It’s not always easy to get those critical thoughts going when you need to. If you find yourself struggling to get started, you might like to try one of these five tips to spark that first critical thought. Once you get the ball rolling, it’s usually easy to keep going. When you do come across a stumbling block, return to this list and implement another tip until you find that ultimate solution and are ready to move forward.
Ask an Open-Ended Question
The best place to start is to ask yourself a very open-ended question. What it is will depend on your particular situation. If you’re running your own company and want to improve profits, you may ask yourself what else you could do to increase your customer base and get more sales. If you’re working on decluttering your home or simplifying your life, you could ask yourself what you can live without or no longer need.
Switch the question up if you get stuck. Whatever you do make sure there is more than one answer to the question you’re asking yourself. Feel free to grab a notebook and jot down your answers, so you have all that information at your fingertips for later.

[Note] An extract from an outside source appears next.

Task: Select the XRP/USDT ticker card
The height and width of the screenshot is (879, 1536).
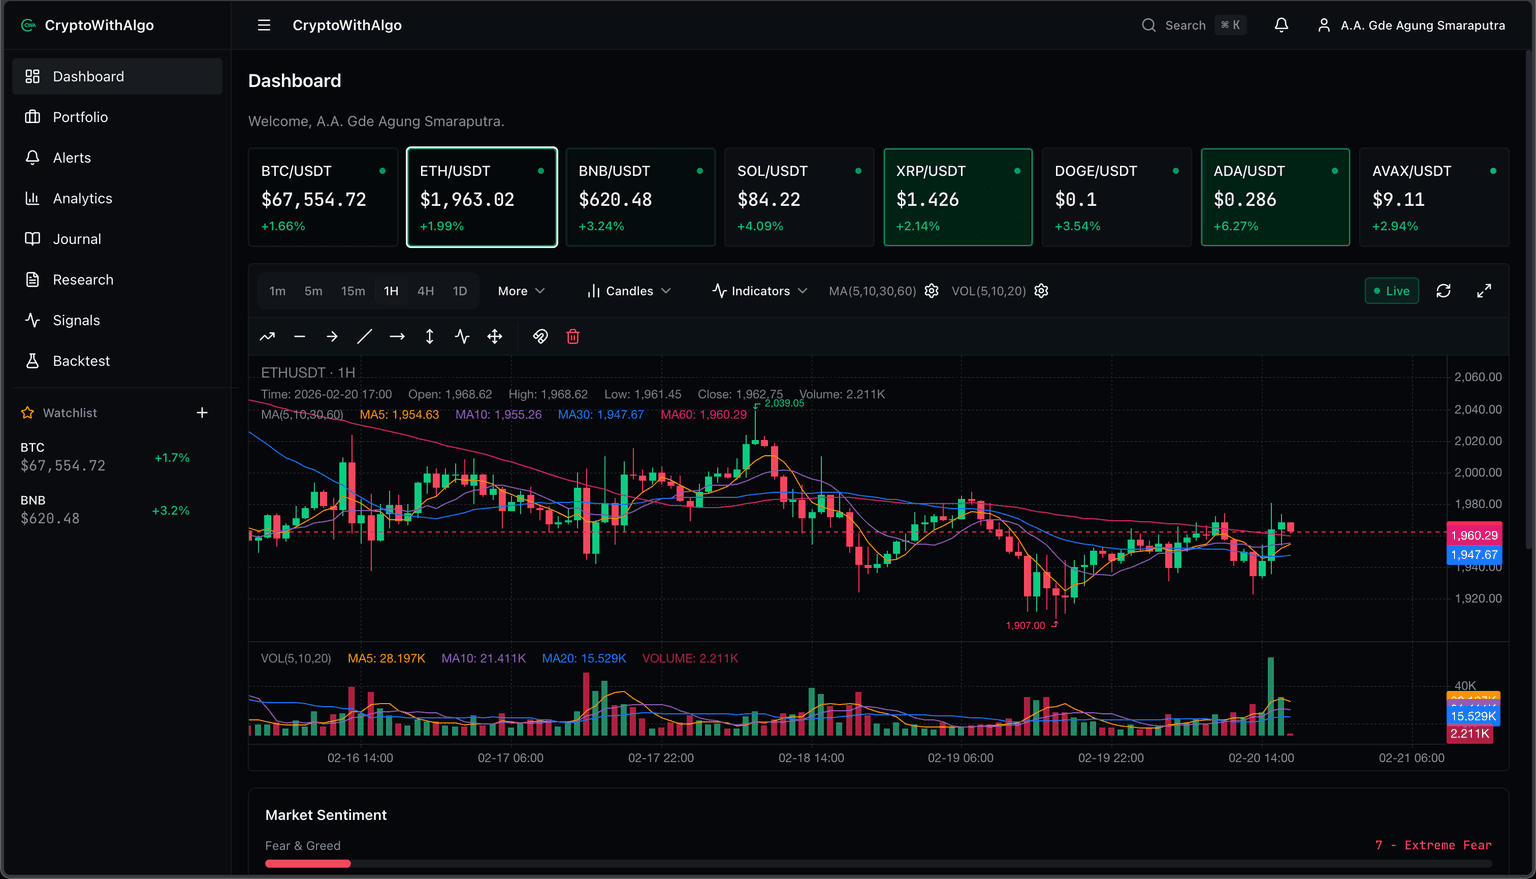Action: 957,197
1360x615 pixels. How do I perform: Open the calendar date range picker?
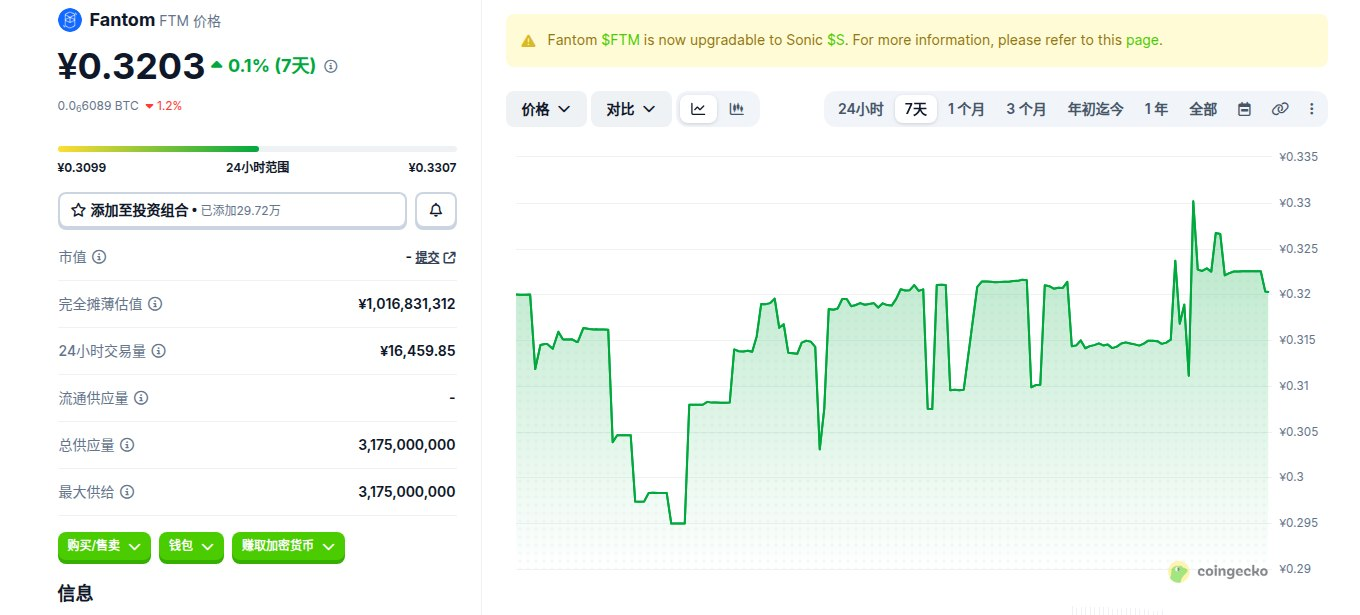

Create Hypothetical “What If” Scenarios
Another great mental exercise to get your mind thinking is to come up with “what if” scenarios. They can be open-ended and flexible like “what if it were easy to save money,” or could be more directing like “what if I gave up my daily Starbucks habit.”
Whenever you face a problem, or are feeling stuck, get in the habit of running some “what if” scenarios in your head. It gets you into the routine of considering alternatives and who knows what other ideas this simple exercise will spark.
Meet or a Brainstorming Session
Two brains are better than one. Get together with a group of people to brainstorm a problem and possible solutions. At work, this could be other members of your team who are also affected. At school, it could be a study group. At home, you can get the family together to brainstorm vacation ideas, or you can call a good friend or two.
Brainstorming can be done anytime, anywhere and thanks to the internet and various forms of technology (think Skype or collaborative whiteboard software), you don’t even have to be in the same room to brainstorm together. Give it a try. You’ll be amazed at how many more ideas and options you come up with when you brainstorm with a group.
When you’re feeling a bit overwhelmed by all the different options, pieces of information, or directions you could move forward in, create a mind map. You can do this with pen and paper, but digital versions are more versatile and easier to tweak and change as needed.
Try some free mind-mapping software and see how you like it. It takes a little practice to figure out how to get the best results from any software and how to organize your thoughts in a meaningful way. But once you get the hang of it, you’ll see just what an amazing thought organizing tool mind-maps can be.
Play Devil’s Advocate
Last but not least, I recommend you try playing devil’s advocate. Try the simple exercise of focusing on why something won’t work. That then forces you to look at your project or your problem and solution from a different angle and in a new light. You’ll see something you would have missed otherwise. The change in perspective also helps generate fresh new ideas that may be just what you need to get unstuck.